Teletrabalho (Projeto-piloto)

De Saude Legal

Regulamentado pelo Decreto nº 39.368 de 2018[1], o teletrabalho foi instituído para a possibilidade do servidor dos órgãos e entidades da Administração Direta, Autárquica e Fundacional do Distrito Federal exerça suas atividades fora das dependências físicas do órgão, e tem o objetivo de aumentar a produtividade e a qualidade das atividades.

O teletrabalho é a atividade ou conjunto de atividades realizadas que não se configurem em trabalho externo, que sejam passíveis de controle, possuam metas, prazos e produtos previamente definidos. Geralmente podem ser realizadas de forma individual e é supervisionada pela chefia imediata para a entrega de produtos no âmbito de projetos e processos de trabalhos institucionais.

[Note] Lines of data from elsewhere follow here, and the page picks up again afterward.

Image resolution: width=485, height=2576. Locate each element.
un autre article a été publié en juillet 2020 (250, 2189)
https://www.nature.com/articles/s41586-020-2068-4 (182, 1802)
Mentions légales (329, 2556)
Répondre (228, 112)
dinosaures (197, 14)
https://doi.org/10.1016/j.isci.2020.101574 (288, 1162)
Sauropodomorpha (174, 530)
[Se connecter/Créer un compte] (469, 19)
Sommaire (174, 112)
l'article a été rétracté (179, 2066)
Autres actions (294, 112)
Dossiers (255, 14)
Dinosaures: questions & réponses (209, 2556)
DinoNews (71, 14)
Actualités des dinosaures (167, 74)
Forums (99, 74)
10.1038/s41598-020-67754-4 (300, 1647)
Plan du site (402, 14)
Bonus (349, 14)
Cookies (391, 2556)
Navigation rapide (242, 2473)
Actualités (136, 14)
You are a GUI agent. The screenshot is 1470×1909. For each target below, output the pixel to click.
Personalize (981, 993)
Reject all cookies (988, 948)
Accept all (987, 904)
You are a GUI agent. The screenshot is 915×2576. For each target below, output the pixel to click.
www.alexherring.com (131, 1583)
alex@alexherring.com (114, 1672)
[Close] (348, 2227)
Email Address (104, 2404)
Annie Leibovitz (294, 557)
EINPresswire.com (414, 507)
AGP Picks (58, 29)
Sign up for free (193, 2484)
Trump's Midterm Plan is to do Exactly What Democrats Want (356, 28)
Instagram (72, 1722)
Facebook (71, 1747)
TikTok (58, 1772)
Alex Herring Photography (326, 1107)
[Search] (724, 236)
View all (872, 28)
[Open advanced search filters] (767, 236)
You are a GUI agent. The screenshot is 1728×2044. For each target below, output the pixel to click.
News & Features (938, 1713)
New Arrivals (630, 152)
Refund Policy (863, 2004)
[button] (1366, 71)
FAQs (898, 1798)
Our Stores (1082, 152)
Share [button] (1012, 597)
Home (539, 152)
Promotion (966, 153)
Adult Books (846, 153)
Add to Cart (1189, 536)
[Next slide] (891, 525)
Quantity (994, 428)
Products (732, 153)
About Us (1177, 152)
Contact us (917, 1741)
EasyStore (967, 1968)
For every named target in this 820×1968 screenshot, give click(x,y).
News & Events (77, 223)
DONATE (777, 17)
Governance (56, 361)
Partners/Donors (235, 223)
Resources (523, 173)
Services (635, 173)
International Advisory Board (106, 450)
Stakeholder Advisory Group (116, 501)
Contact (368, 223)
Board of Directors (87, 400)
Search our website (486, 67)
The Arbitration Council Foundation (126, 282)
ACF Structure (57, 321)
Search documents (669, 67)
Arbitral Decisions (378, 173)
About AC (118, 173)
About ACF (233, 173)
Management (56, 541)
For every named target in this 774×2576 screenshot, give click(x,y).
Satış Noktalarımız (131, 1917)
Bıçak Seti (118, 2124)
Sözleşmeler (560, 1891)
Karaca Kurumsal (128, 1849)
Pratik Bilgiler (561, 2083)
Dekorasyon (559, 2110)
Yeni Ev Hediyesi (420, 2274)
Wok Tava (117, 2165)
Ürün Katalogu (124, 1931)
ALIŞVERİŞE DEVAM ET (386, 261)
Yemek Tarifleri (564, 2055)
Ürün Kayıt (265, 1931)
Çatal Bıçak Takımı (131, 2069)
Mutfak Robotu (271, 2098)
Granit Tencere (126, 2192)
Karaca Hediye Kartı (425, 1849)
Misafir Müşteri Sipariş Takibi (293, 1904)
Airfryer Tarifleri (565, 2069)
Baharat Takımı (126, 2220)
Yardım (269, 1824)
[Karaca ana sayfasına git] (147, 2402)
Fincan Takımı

Dentro desse contexto, a ideia do teletrabalho é atrair servidores, motivá-los e comprometê-los com os objetivos da instituição; economizar tempo e reduzir custo de deslocamento dos servidores até o local de trabalho, contribuindo para a redução de veículos nas vias públicas, bem como de usuários dos transportes públicos; além de contribuir com a diminuição de poluentes e a redução de custos no poder público, como consumo de papel e de outros bens e serviços disponibilizados nos órgãos.

Outro objetivo do teletrabalho é ampliar a possibilidade de trabalho aos servidores com dificuldade de deslocamento; melhorar a qualidade de vida dos servidores; promover a cultura orientada a resultados, com foco no incremento da eficiência e da efetividade dos serviços prestados à sociedade; estimular o desenvolvimento do trabalho criativo e de inovações; além de gerar e implementar mecanismos de avaliação e alocação de recursos, observados os contextos de produção, a multiplicidade das tarefas e as condições de trabalho.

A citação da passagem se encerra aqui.